Dataset excerpts:
╭──
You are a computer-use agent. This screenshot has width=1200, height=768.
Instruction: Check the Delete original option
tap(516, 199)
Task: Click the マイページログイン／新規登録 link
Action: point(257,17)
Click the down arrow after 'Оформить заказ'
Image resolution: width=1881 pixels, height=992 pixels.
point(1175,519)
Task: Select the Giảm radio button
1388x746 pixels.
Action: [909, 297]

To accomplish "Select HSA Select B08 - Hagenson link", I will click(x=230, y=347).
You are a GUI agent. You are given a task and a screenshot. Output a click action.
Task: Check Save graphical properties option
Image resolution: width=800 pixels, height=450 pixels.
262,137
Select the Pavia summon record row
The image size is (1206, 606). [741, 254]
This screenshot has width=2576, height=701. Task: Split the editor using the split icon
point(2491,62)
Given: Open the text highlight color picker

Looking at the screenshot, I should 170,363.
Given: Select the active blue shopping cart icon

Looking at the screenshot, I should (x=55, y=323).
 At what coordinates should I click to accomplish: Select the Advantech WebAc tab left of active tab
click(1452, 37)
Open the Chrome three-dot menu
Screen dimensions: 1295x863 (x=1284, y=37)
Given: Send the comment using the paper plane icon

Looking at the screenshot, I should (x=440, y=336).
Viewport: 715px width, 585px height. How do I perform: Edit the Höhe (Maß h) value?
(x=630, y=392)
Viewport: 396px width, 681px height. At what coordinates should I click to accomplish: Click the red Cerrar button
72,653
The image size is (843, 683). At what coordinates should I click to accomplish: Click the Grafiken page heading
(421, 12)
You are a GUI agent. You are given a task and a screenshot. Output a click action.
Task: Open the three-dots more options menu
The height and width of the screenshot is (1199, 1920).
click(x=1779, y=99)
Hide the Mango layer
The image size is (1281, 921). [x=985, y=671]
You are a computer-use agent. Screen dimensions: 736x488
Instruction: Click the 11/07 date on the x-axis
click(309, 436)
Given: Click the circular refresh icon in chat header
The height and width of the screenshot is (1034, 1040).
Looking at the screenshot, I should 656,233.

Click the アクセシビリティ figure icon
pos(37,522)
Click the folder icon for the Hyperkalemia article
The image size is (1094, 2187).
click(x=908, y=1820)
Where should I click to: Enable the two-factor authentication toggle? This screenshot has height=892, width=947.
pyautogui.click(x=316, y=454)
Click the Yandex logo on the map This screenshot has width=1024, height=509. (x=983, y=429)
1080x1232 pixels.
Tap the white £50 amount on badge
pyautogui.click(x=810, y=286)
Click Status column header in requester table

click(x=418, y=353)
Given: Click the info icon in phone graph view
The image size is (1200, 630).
╰──
§ Problem to solve: From start to finish, retype the records above with complete accuracy.

§ Output for this task:
You are a computer-use agent. This screenshot has width=1200, height=768.
Instruction: Check the Delete original option
tap(516, 199)
Task: Click the マイページログイン／新規登録 link
Action: point(257,17)
Click the down arrow after 'Оформить заказ'
Image resolution: width=1881 pixels, height=992 pixels.
point(1175,519)
Task: Select the Giảm radio button
1388x746 pixels.
Action: [909, 297]

To accomplish "Select HSA Select B08 - Hagenson link", I will click(x=230, y=347).
You are a GUI agent. You are given a task and a screenshot. Output a click action.
Task: Check Save graphical properties option
Image resolution: width=800 pixels, height=450 pixels.
262,137
Select the Pavia summon record row
The image size is (1206, 606). [741, 254]
This screenshot has width=2576, height=701. Task: Split the editor using the split icon
point(2491,62)
Given: Open the text highlight color picker

Looking at the screenshot, I should 170,363.
Given: Select the active blue shopping cart icon

Looking at the screenshot, I should (x=55, y=323).
 At what coordinates should I click to accomplish: Select the Advantech WebAc tab left of active tab
click(1452, 37)
Open the Chrome three-dot menu
Screen dimensions: 1295x863 (x=1284, y=37)
Given: Send the comment using the paper plane icon

Looking at the screenshot, I should (x=440, y=336).
Viewport: 715px width, 585px height. How do I perform: Edit the Höhe (Maß h) value?
(x=630, y=392)
Viewport: 396px width, 681px height. At what coordinates should I click to accomplish: Click the red Cerrar button
72,653
The image size is (843, 683). At what coordinates should I click to accomplish: Click the Grafiken page heading
(421, 12)
You are a GUI agent. You are given a task and a screenshot. Output a click action.
Task: Open the three-dots more options menu
The height and width of the screenshot is (1199, 1920).
click(x=1779, y=99)
Hide the Mango layer
The image size is (1281, 921). [x=985, y=671]
You are a computer-use agent. Screen dimensions: 736x488
Instruction: Click the 11/07 date on the x-axis
click(309, 436)
Given: Click the circular refresh icon in chat header
The height and width of the screenshot is (1034, 1040).
Looking at the screenshot, I should 656,233.

Click the アクセシビリティ figure icon
pos(37,522)
Click the folder icon for the Hyperkalemia article
The image size is (1094, 2187).
click(x=908, y=1820)
Where should I click to: Enable the two-factor authentication toggle? This screenshot has height=892, width=947.
pyautogui.click(x=316, y=454)
Click the Yandex logo on the map This screenshot has width=1024, height=509. (x=983, y=429)
1080x1232 pixels.
Tap the white £50 amount on badge
pyautogui.click(x=810, y=286)
Click Status column header in requester table

click(x=418, y=353)
Given: Click the info icon in phone graph view
The image size is (1200, 630).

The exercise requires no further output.